**Job item**
Copy every one of the records below word for word, leaving out the pictures.

**Data supplied**
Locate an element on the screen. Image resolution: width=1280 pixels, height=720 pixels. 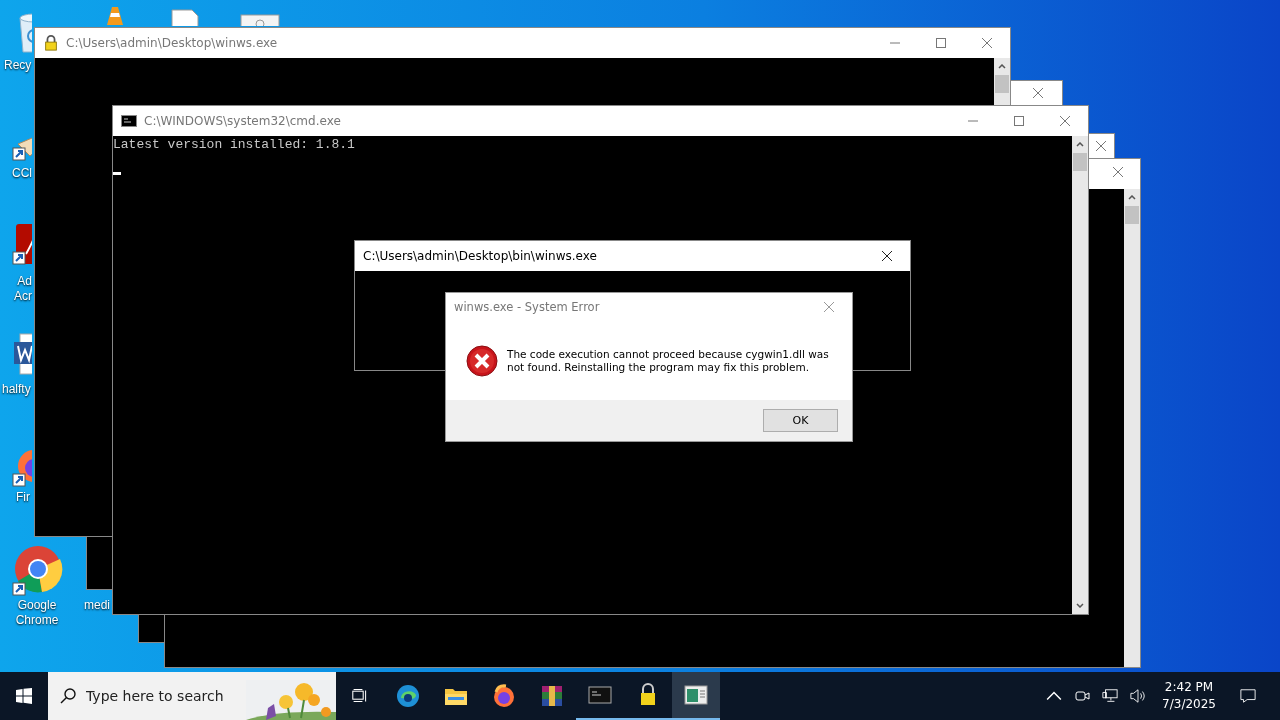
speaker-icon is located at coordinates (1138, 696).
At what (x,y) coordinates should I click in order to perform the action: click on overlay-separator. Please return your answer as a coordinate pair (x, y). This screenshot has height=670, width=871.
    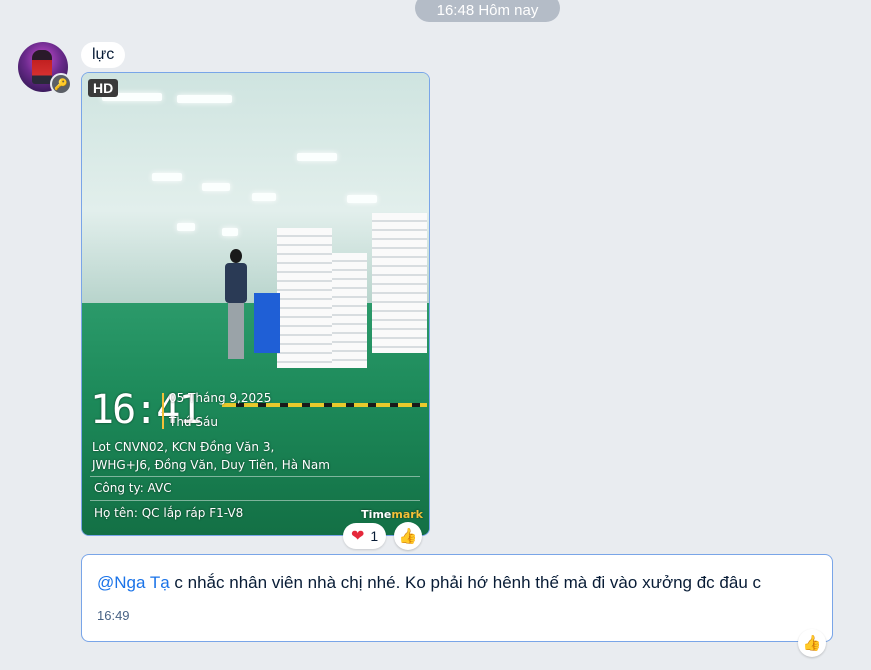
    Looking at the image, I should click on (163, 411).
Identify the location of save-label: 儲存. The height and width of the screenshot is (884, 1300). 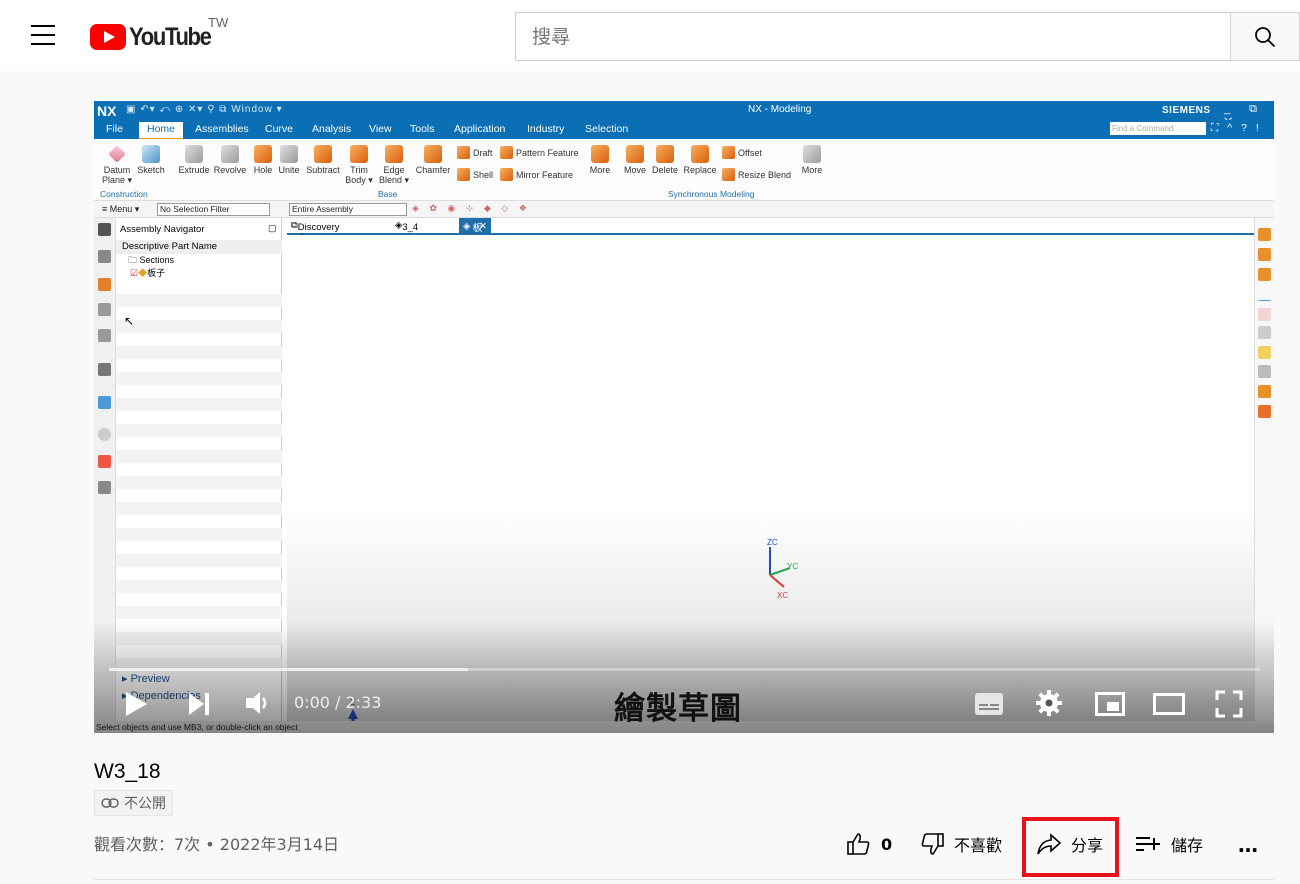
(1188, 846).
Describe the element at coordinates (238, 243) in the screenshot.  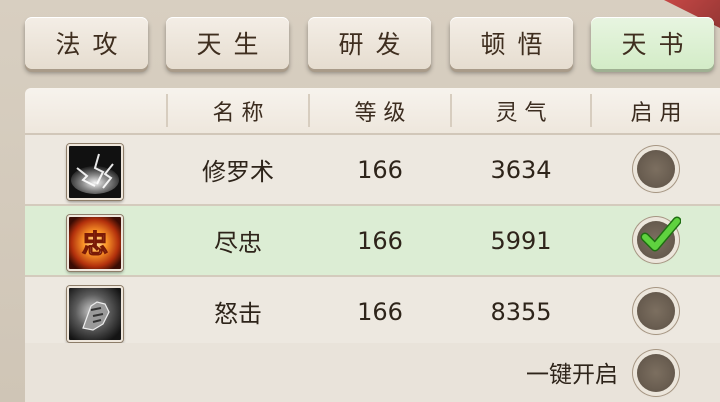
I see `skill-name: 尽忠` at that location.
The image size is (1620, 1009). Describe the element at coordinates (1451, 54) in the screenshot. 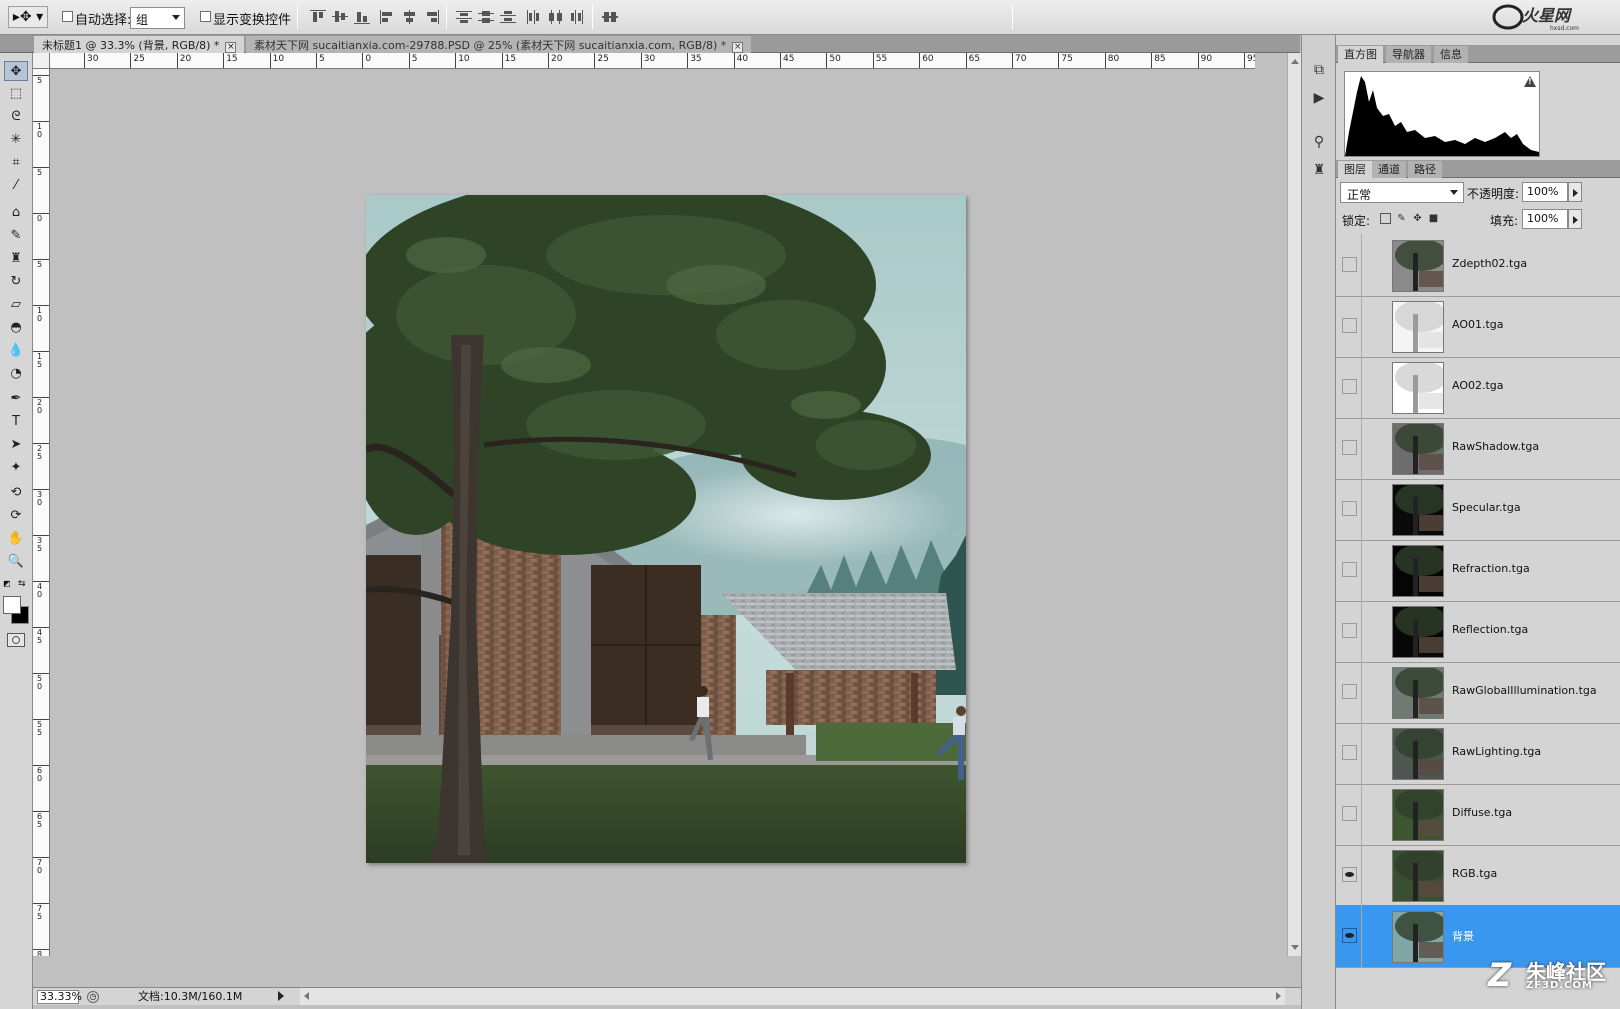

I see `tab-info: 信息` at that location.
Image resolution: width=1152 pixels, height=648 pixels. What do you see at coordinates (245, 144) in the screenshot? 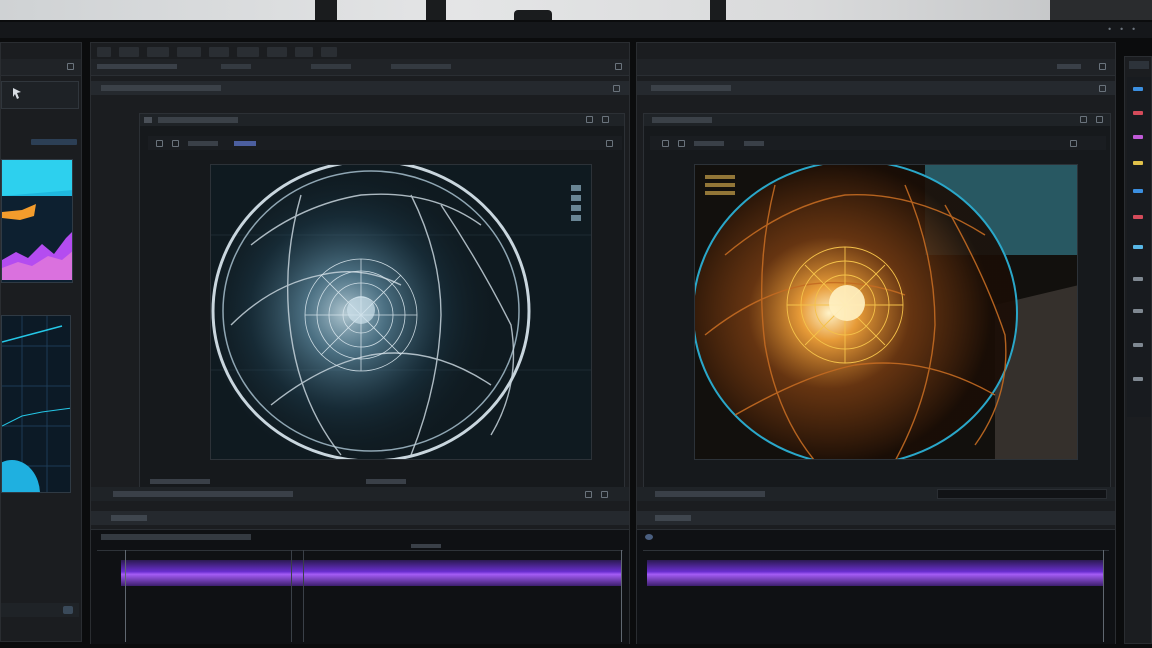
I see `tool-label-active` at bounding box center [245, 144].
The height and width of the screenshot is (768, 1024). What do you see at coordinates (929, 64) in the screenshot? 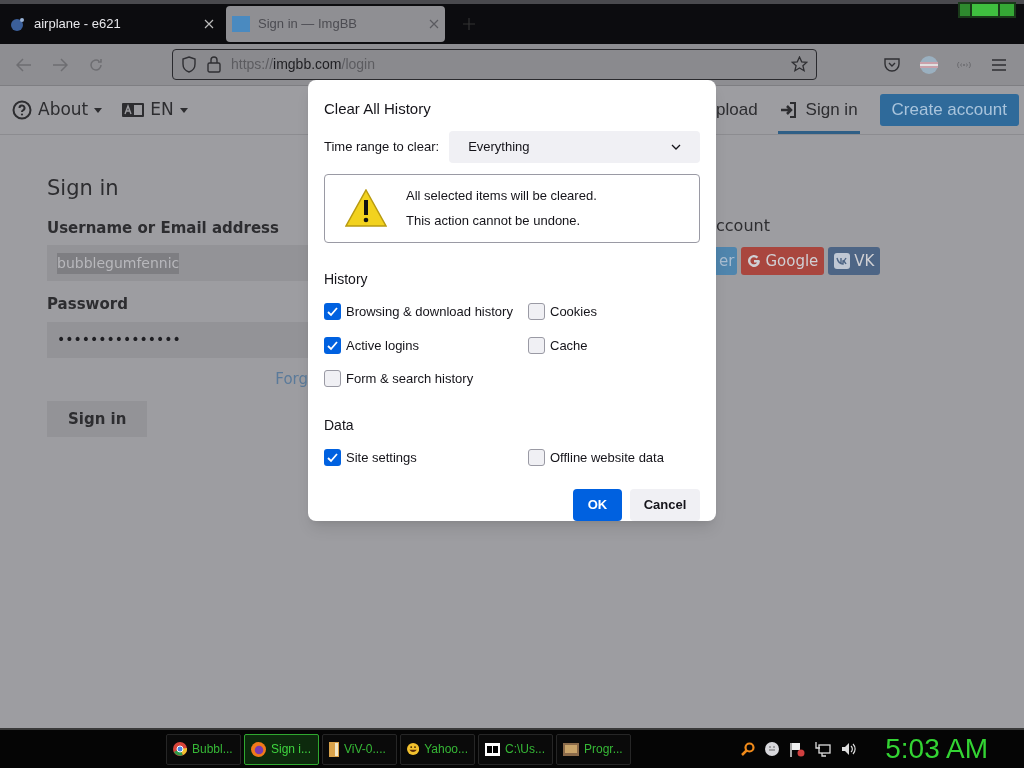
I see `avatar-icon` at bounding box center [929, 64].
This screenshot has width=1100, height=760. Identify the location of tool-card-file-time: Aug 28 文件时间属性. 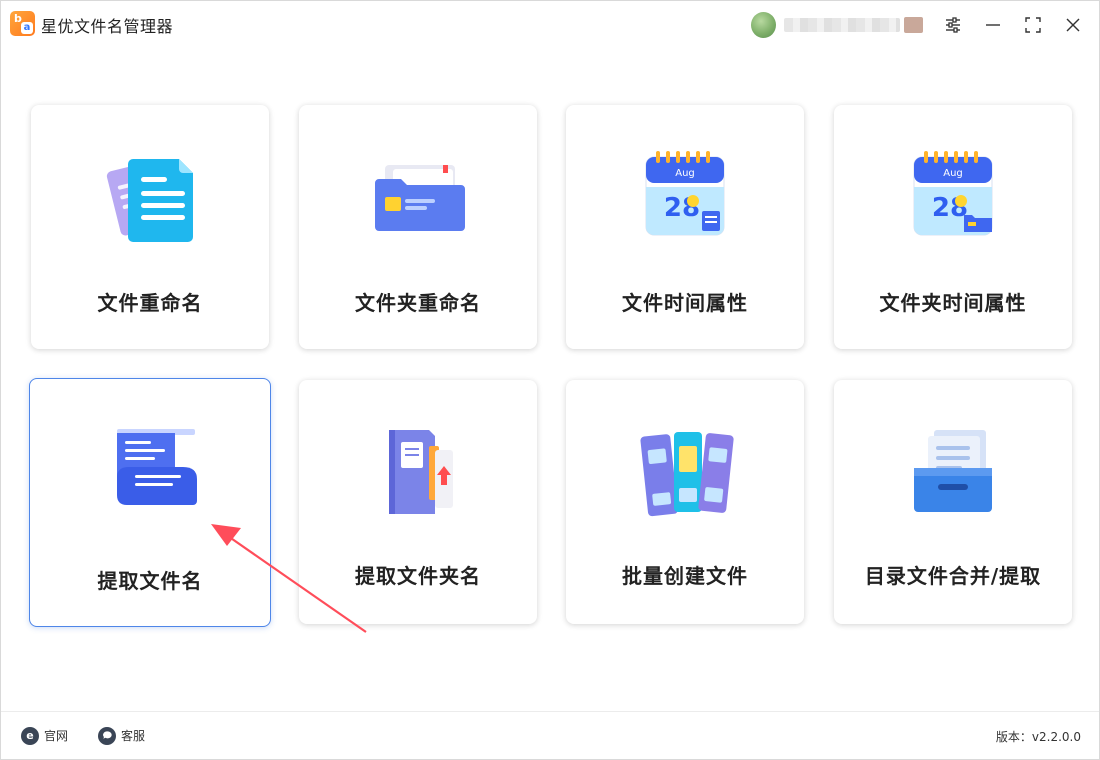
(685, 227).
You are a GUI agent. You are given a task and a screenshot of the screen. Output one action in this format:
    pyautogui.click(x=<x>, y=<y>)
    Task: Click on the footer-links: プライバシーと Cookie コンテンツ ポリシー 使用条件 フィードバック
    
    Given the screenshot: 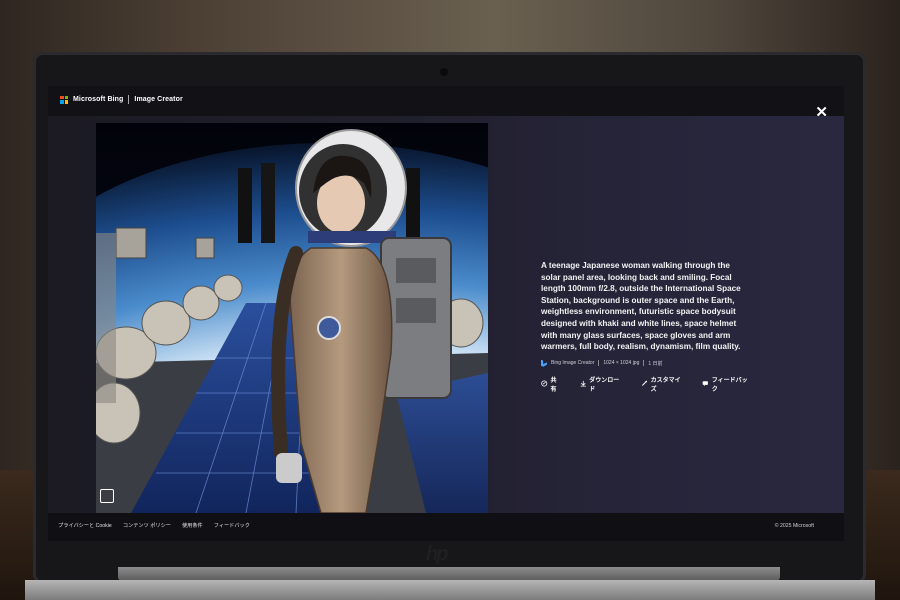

**Output below**
Locate an element on the screen. Image resolution: width=1280 pixels, height=720 pixels. 
speaker-icon is located at coordinates (1138, 696).
At what (x,y) coordinates should I click in order to perform the action: click on overlay-separator. Please return your answer as a coordinate pair (x, y). This screenshot has height=670, width=871.
    Looking at the image, I should click on (163, 411).
Identify the location of save-label: 儲存. The height and width of the screenshot is (884, 1300). 
(1188, 846).
Describe the element at coordinates (238, 243) in the screenshot.  
I see `skill-name: 尽忠` at that location.
The image size is (1620, 1009). Describe the element at coordinates (1451, 54) in the screenshot. 

I see `tab-info: 信息` at that location.
Image resolution: width=1152 pixels, height=648 pixels. What do you see at coordinates (245, 144) in the screenshot? 
I see `tool-label-active` at bounding box center [245, 144].
The height and width of the screenshot is (768, 1024). What do you see at coordinates (929, 64) in the screenshot? 
I see `avatar-icon` at bounding box center [929, 64].
This screenshot has width=1100, height=760. Identify the location of tool-card-file-time: Aug 28 文件时间属性. 
(685, 227).
You are a GUI agent. You are given a task and a screenshot of the screen. Output one action in this format:
    pyautogui.click(x=<x>, y=<y>)
    Task: Click on the footer-links: プライバシーと Cookie コンテンツ ポリシー 使用条件 フィードバック
    
    Given the screenshot: 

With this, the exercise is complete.